RANGERS legend Ally McCoist and other shareholders face legal action where "damages may not be an adequate remedy" if they breach an agreement not to sell their shares as part of Dave King's court-ordered £8m mandatory offer.
Eleven shareholders including the former Rangers manager and the fans group Club 1872 who together hold 38% of the club shares have made irrevocable undertakings to Mr King not to take up the 20p a share offer required after Mr King and the Three Bears group of investors gained over 30% of the club during their takeover four years ago.
READ MORE: Ex Rangers chief Sandy Easdale to sell shares as he tells Dave King: 'I want out'
Legal documents that the 11 shareholders have signed up to have laid bare the consequences should they decide to sell after all.
Mr King was ordered to make the offer for the remainder of the shares in Rangers International Football Club Ltd by the Takeover Panel financial watchdog after it ruled the South Africa-based businessman had acted “in concert” with the Three Bears when they took control of the club from a group said to be allied to Sports Direct founder Mike Ashley in 2015.
The Ibrox chairman had been fighting through the courts to stave off pressure to buy the shares fearing the heavy financial toll it would place on him.
The undertakings made by the 11 shareholders means that the share offer which would have cost Mr King £19m is reduced to a maximum of £8m. But it could end up being null and void after Friday's 1pm offer deadline if Mr King's takeover group which currently holds a 34% stake, fail to control over 50% of the club.
Members of Club 1872, the third-biggest individual shareholder agreed to sign up to the undertaking after being approached to sign the agreement that commits them to keeping their shares.

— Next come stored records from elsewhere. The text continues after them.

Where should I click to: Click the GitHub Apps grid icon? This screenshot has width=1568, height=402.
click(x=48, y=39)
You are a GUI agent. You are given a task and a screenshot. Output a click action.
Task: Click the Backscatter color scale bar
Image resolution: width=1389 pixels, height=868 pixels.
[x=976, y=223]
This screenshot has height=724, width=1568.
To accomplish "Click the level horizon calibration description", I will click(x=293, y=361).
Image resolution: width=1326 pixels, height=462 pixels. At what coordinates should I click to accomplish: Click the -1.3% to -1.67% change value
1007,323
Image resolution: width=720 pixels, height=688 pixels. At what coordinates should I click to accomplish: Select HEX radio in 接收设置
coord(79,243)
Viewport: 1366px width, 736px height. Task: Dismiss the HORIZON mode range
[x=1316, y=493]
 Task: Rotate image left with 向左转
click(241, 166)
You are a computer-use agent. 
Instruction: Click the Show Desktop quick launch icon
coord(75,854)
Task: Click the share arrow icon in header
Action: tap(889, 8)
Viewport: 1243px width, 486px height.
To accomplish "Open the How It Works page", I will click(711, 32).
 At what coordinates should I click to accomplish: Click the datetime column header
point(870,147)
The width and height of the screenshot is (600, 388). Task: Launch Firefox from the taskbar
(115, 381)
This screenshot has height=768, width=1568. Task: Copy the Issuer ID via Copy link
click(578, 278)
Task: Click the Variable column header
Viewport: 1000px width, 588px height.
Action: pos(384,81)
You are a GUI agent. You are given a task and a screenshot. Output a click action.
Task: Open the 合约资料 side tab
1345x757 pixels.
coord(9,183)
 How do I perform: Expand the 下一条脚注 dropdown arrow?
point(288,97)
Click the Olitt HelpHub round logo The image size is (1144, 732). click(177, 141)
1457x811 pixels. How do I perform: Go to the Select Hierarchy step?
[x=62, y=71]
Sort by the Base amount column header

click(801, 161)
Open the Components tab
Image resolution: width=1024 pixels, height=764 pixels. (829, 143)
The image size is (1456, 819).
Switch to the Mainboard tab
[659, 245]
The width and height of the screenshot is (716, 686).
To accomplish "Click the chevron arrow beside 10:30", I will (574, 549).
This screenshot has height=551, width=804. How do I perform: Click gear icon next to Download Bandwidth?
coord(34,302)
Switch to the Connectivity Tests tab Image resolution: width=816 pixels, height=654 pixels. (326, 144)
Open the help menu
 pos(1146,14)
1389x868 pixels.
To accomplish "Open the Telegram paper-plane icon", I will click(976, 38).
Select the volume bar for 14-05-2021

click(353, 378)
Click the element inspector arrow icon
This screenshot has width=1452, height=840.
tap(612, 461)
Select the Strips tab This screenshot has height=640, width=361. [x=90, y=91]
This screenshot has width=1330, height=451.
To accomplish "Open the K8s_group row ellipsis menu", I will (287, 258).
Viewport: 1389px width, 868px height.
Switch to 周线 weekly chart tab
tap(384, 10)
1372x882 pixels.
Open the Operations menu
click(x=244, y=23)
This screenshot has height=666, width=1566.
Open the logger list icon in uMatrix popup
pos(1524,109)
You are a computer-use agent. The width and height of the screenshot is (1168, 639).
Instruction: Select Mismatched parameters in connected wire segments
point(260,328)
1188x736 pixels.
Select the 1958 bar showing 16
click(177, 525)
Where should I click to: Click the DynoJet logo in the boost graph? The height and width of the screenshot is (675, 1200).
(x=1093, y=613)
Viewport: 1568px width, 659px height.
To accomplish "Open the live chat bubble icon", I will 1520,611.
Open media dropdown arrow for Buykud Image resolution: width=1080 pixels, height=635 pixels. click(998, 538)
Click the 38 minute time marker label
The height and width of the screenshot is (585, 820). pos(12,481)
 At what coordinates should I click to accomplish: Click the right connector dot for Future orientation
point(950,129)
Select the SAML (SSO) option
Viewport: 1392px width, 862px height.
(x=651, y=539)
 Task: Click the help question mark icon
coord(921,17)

Club 1872 told members: "This may assist in bringing matters with the panel to an end by persuading them to reduce the cash confirmation they will require before an offer can be made."
The legal agreement says: “I recognise and acknowledge that if I should fail to comply with my obligations and undertakings hereunder, damages may not be an adequate remedy and that injunctive relief or other equitable remedy may be the only adequate remedy for such breach."
And it concludes: "This undertaking and any dispute, claim or obligation (whether contractual or non-contractual_ arising out of or in connection with it.... shall be government by English law.
"The parties irrevocably agree that the English courts shall have exclusive jurisdiction to settle any dispute or claim... arising out of or in connection with this undertaking, its subject matter or formation."
READ MORE: How Rangers chairman Dave King's court-ordered shares bid finally got regulatory clearance
The shareholders accept in signing up to agreement that they have not reviewed the full terms of the offer, or even if it will be made.
It adds: "I agree that my irrevocable undertaking is to be binding on me and enforceable by you notwithstanding the foregoing."
The details of the undertakings came as former Rangers chief Sandy Easdale, his brother and the rest of their family agreed to sell their stakes in the club for £1.3 million."
Club 1872, when polling members over whether to give agree not to sell claimed the Takeover Panel action was prompted by a complaint from ousted Rangers chairman David Somers.
The fan shareholder group said: "The action by the panel is just one unfortunate consequence of Somers’ time at our club. We need hardly remind members of other misfortunes that befell the club during the period he was chairman.
"As members will be aware, the purpose for which Club 1872 was formed was to acquire shares in RIFC, not to sell them. Far less to sell them at the same price we have just acquired them in the share issue and dilute our influence and participation in RIFC."
Sandy Easdale, once the fourth-biggest individual shareholder in the club, is to accept the offer for his 5,256,100 shares, which would end his association as an investor that began seven years ago when the Rangers went into financial meltdown under then owner Craig Whyte.
Mr King who had been defending claims of contempt of court over his failure make the bid agreed to meet a series of deadlines in December before finally fulfilling his pledge to make a bid to existing shareholders at 20p a share.
It comes after the contempt case in front of Lady Wolfe was paused after the 63-year-old businessman said he was now “100%” committed to making the multi-million pound offer which is required under takeover rules.
Under Takeover Code rules, a written offer to buy shares of other shareholders had to be made within 28 days of a bid announcement being made on March 29.
Mr King made an undertaking that his company Laird Investments (Proprietary) Limited would make the cash confirmed offer for Rangers in full compliance with the takeover code effectively for 28% of the club's shares.
The Herald understands that according to Takeover Panel rules the offer would fail, without Mr King having to pay a penny, if fewer than 61 per cent accept the offer of those who have not already declared they will not take part.
Laird said in a March 29 announcement that the bid would be funded "using the receipt of dividends" amounting to £13,074,842.90 which was "to be declared on April 4".
Rangers International Football Club plc has previously said that the funds for the offer, estimated originally to be at around £11m, were there and that Laird had been seeking South African government approval to allow the money for the offer to be transferred to the UK.